As the pastor talked about how destructive and sinful gay people are, how worthy of disgust and hatred, I realized in a kind of lightning-strike epiphany that he was talking about me.

I bolted out of our pew, squeezing out from beside my mom and dad, hurried down the aisle, and lost my breakfast in the men’s room.

That happened almost 50 years ago, but it wasn’t even close to the last time I learned that people like me are appropriate targets of public hatred.

The AIDS crisis was coming, and once it hit — boy howdy —public loathing and hatred of people like me magnified in certain quarters, even as my partner and I crossed out almost half the names of friends in our address book, because they had died of AIDS.

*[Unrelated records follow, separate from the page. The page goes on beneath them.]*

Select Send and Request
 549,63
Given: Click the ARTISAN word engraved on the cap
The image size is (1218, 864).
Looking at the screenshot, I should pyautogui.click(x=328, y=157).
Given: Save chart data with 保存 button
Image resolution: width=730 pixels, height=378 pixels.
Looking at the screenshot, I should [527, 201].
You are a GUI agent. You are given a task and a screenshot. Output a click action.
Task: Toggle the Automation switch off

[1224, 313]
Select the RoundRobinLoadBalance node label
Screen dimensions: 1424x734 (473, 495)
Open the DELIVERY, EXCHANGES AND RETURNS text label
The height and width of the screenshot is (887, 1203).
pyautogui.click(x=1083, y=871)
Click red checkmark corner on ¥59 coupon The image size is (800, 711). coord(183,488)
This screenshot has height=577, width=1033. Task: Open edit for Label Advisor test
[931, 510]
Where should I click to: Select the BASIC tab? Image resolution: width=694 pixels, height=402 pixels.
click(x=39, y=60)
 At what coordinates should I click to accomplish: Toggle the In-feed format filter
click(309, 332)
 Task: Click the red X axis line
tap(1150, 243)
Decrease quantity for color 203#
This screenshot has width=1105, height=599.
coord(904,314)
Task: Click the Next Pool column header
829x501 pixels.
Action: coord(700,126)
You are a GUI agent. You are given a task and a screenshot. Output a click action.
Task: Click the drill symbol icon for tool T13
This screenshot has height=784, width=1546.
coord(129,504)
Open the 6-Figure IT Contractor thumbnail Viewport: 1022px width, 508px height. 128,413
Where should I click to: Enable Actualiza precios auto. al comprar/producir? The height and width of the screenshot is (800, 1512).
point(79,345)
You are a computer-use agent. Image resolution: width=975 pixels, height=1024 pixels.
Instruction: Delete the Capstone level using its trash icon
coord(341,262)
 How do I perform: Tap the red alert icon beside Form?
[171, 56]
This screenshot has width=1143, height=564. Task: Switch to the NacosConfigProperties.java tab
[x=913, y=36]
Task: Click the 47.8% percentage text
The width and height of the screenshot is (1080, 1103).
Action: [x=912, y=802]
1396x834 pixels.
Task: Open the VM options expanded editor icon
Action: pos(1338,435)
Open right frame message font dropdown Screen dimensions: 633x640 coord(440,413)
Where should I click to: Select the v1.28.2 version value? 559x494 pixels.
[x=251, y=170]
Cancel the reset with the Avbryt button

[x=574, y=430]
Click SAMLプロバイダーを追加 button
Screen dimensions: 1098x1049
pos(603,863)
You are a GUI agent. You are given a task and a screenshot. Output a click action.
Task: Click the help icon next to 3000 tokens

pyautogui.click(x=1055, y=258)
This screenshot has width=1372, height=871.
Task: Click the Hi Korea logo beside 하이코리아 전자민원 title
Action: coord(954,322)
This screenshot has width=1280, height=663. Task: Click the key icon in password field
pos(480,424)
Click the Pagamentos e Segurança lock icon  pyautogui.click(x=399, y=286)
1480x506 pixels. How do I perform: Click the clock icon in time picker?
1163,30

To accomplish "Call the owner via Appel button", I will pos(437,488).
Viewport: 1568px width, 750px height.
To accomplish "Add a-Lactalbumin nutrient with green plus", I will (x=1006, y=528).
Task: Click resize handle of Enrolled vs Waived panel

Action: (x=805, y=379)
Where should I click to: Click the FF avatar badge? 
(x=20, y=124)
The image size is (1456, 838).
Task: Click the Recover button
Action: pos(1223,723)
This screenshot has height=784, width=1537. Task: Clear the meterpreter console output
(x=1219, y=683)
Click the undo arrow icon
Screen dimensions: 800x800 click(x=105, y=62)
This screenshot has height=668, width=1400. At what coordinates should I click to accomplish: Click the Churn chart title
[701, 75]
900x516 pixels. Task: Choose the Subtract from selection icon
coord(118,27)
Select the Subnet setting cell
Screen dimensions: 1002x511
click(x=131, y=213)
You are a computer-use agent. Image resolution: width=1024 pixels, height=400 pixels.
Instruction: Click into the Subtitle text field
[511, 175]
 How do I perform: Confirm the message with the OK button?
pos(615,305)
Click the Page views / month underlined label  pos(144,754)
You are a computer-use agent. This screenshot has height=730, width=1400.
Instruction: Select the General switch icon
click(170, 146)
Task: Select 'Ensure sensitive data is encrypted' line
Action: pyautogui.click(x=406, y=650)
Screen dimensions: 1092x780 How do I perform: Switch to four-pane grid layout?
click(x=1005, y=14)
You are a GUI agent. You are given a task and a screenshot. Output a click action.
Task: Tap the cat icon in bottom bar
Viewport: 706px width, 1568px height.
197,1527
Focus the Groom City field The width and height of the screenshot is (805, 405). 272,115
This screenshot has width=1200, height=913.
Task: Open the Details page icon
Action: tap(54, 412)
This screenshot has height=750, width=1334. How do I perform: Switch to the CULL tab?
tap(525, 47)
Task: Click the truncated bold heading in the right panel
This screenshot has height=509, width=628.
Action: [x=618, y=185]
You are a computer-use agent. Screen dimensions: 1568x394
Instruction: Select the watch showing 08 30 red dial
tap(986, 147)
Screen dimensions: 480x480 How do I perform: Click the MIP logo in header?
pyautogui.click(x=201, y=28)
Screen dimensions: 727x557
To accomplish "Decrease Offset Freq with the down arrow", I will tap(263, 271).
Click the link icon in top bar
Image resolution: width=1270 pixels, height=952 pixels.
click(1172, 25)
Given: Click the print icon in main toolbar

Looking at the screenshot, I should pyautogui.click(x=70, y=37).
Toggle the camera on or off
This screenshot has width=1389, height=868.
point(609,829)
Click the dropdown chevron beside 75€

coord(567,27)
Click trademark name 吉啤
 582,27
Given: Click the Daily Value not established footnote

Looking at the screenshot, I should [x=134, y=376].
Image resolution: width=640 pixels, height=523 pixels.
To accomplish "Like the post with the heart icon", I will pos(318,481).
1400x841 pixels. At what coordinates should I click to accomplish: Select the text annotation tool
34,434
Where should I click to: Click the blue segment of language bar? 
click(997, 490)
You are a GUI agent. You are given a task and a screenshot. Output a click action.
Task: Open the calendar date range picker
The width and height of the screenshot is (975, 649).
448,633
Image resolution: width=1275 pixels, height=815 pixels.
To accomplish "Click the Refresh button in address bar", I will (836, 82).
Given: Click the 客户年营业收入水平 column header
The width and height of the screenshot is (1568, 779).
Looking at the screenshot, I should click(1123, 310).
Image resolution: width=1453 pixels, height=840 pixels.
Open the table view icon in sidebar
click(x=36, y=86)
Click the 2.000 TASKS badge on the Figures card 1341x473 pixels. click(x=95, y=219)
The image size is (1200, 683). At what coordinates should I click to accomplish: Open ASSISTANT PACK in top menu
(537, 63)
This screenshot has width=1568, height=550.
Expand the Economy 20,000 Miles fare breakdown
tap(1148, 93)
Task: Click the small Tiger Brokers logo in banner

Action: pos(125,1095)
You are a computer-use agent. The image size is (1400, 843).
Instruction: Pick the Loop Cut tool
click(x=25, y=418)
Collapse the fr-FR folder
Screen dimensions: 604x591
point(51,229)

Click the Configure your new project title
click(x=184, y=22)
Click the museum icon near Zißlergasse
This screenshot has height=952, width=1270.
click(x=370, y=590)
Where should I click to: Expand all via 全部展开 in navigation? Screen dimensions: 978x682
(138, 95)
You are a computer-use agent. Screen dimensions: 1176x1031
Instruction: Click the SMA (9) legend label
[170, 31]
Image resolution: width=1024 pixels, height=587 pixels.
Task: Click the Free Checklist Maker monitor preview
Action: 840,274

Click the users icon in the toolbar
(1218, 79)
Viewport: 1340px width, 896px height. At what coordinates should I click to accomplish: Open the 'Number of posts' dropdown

Later, legal gay marriage unleashed a new wave of hatred as conservative religious people demanded the right to discriminate against and exclude married same-sex couples.

That’s still going on, and now trans people are the new whipping boys/girls. The whole deplorable "groomer" trend is a manifestation of how acceptable it is to publicly hate queer people. But that’s nothing new.

How long has hating members of minorites been publicly acceptable? I can’t remember a time when it wasn’t. Shortly after that incident in church, I came to learn about how so many of fellow Baptists were committed racists who supported segregated churches and schools. Is that public hate? Of course it is.

I have never personally experienced a time where public hatred was not common and accepted.

As Elie Wiesel noted in his Nobel Peace Prize acceptance speech, we must beware neutrality. We must choose sides. Neutrality empowers the oppressor.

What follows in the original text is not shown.